Sometimes it’s best to check the facts behind what someone tells you. Often it’s what they don’t tell you that is the key thing….
So this week we have had utter governmental incompetence. First they proclaim that having the second highest death toll in the world represented a great achievement. Then they pronounced that it was time to celebrate as the lockdown was ending. Two days later that message suddenly changed to the lockdown is staying in place. Then Sunday night the PM announced that those who can’t work from home should start to go back to work the next day but don’t use public transport. Within hours that became best wait till Wednesday.
It’s absolute chaos. The lockdown stays in place in Scotland and Wales but not England. In those countries the message is Stay HOME. In England it’s changed to Stay ALERT. How do you stay alert to something you can’t see. You can now see your parents and family but they can’t agree on where, when and how. Already this morning, the rule on how many elderly parents you can now visit has changed 4 times….. We currently have incomprehensible madness.
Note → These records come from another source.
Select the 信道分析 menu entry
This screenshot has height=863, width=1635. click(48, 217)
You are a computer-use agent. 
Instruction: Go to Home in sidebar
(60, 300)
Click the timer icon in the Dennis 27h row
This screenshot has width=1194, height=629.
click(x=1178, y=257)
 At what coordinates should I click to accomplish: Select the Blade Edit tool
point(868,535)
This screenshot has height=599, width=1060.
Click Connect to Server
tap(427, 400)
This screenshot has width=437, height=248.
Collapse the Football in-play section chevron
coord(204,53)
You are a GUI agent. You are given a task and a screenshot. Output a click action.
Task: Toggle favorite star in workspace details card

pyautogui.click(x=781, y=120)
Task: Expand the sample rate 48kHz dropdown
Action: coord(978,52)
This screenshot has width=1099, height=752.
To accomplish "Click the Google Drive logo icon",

You can go to work and see work colleagues but you can only meet up with one member of your family. You can drive to destinations but they won’t tell you what your allowed to do when you arrive – are you even allowed out of the car? They talk about using the R number (the effective virus reproduction number) as the decider of policy. Yet they can’t measure it. In other countries they give a definite number. Here it’s always given as a range somewhere between 0.5 (in your dreams…) and something well over 1 (more likely). If we only test a few people then how are we supposed to work the number out. People with mild conditions are told to stay at home but are not tested.
So much waffle and misinformation. Clearly it’s what they are desperately trying to avoid telling us that is the key. Strangely that’s the stuff which will also show what a catastrophic cockup our PM has made of this crisis. Can we please have some some real honesty.
So in the spirit of Honesty, I will come clean with you. I’ve not been telling you all the facts. I’ve hidden something from you. SORRY. I’ve been talking about my swimming analogy. Grief and life feeling like I’m swimming towards an ever receding islands. That better stay as something in my mind and not actually happen. As I CAN’T SWIM….
Aa a kid we only had two swimming options. One was to swim in the Sea. That’s the North Sea. It’s better known as the OMG how cold is that Sea. Also in my day the local Steel, Chemical and Nuclear Plants would dump far too much into the icy waters. Big signs on the beach would warn against eating shell fish. If that wasn’t bad enough, you would get signs next to the poison signs warning Do not swim due to dangerous currents. So not a great place to learn to swim.
The only other swimming option was the town’s swimming pool. A very old swimming pool. Obviously built before they had invented the words – Heating or Hygiene. My new School would do weekly swimming lessons there. That was my big chance. Sadly that chance evaporated. The first lesson was curtailed when one of the older boys thought it would be funny to have a wee in the pool. The second lesson was only a few minutes old when part of the Pool’s glass roof started to fall down. Again we were evacuated. The pool didn’t reopen while I was at school. So that’s my excuse – I can’t swim.